Selected abstracts from published papers
Regional concentration of entrepreneurial activities (Journal of Economic Behavior and Organization)
Empirical evidence indicates that entrepreneurial activities tend to concentrate geographically. Strategic complementarities, knowledge spillovers and network externalities are regarded as the principal sources of such phenomena. Although conspicuous examples point at the presence of positive feedback mechanisms, agglomerations also occur in the absence of these features and in areas of considerably homogeneous economic potential. We build an evolutionary game theoretic model to investigate the conditions under which regions may evolve different rates of entrepreneurship assuming that (i) regions are economically similar, (ii) there is migration between regions, and (iii) individuals are predisposed to imitate others who are economically more successful.
Persistence and Heterogeneity in Entrepreneurship: An Evolutionary Game Theoretic analysis (Journal of Business Venturing)
Studies show that countries exhibit a relatively stable level of entrepreneurial activity. To account for this fact, we adopt an evolutionary game theoretic approach. Based upon the analysis of games that capture essential features of the entrepreneurial phenomenon, we derive conditions under which evolutionary stable equilibria will be played by a population consisting of agents who engage in entrepreneurship and agents who do not. We show that entrepreneurship may persist even without assuming strategic complementarities or group selection. Lastly, we explain how information about equilibrium payoffs to self- and paid - employment could help address the question of whether entrepreneurs differ from other economic agents.Failing firms and successful entrepreneurs: Serial entrepreneurship as a temporal portfolio.
Failing Firms and Successful Entrepreneurs: Serial Entrepreneurship as a Temporal Portfolio
(with Saras D. Sarasvathy and Anil Menon) (Small Business Economics)

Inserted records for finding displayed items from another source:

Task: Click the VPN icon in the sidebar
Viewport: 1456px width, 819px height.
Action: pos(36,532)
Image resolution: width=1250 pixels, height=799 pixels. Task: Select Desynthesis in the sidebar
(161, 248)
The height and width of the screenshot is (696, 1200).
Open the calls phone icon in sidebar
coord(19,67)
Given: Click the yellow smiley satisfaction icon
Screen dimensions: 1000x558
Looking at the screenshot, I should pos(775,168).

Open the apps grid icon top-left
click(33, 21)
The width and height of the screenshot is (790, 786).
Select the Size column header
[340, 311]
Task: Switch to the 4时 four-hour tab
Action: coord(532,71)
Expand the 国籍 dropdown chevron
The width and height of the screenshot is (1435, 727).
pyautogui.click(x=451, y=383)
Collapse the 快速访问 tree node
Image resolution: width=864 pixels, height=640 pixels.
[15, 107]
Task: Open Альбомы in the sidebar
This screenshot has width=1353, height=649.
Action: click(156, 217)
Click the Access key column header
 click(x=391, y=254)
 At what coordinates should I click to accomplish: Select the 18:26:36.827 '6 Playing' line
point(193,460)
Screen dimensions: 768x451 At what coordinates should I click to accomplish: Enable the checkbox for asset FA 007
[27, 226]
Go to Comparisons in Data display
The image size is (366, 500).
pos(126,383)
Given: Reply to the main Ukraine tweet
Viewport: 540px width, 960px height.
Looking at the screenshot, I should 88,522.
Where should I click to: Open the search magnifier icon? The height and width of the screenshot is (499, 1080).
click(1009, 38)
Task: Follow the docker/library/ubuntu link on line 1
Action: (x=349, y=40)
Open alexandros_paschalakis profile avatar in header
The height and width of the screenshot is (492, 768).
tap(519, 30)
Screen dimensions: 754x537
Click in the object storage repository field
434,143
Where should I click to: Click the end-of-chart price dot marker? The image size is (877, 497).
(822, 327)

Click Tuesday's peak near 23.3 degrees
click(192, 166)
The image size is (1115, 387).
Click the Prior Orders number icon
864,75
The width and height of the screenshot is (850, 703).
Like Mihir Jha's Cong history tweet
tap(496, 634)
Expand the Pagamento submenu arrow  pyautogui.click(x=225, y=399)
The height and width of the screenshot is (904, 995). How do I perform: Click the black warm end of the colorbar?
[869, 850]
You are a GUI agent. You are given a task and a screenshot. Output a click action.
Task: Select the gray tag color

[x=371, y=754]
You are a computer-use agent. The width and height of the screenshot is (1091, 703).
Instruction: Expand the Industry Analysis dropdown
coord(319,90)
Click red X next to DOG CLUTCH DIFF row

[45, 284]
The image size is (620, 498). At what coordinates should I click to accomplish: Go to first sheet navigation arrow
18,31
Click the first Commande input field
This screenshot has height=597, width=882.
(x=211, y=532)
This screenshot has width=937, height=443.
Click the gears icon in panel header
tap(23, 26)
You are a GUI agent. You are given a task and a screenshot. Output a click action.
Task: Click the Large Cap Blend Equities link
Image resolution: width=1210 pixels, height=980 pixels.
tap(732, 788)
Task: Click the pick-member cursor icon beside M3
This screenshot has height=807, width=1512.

Entrepreneurial performance is almost always confounded with firm performance. In this paper we argue for an instrumental view of the firm by formally showing that entrepreneurs can amplify their expected success rates by designing their careers as temporal portfolios that exploit contagion processes embedded in serial entrepreneurship. The advantages to holding concurrent portfolios that exploit heterogeneity are well known. The same advantages may be achieved in the serial context through contagion. Our model exploits an observation due to William Feller on the near equivalence of the two, statistically speaking. It also leads to empirically plausible implications about the size distribution of firms in the economy and illustrates the relevance of considering firms and entrepreneurs as distinct loci of analysis.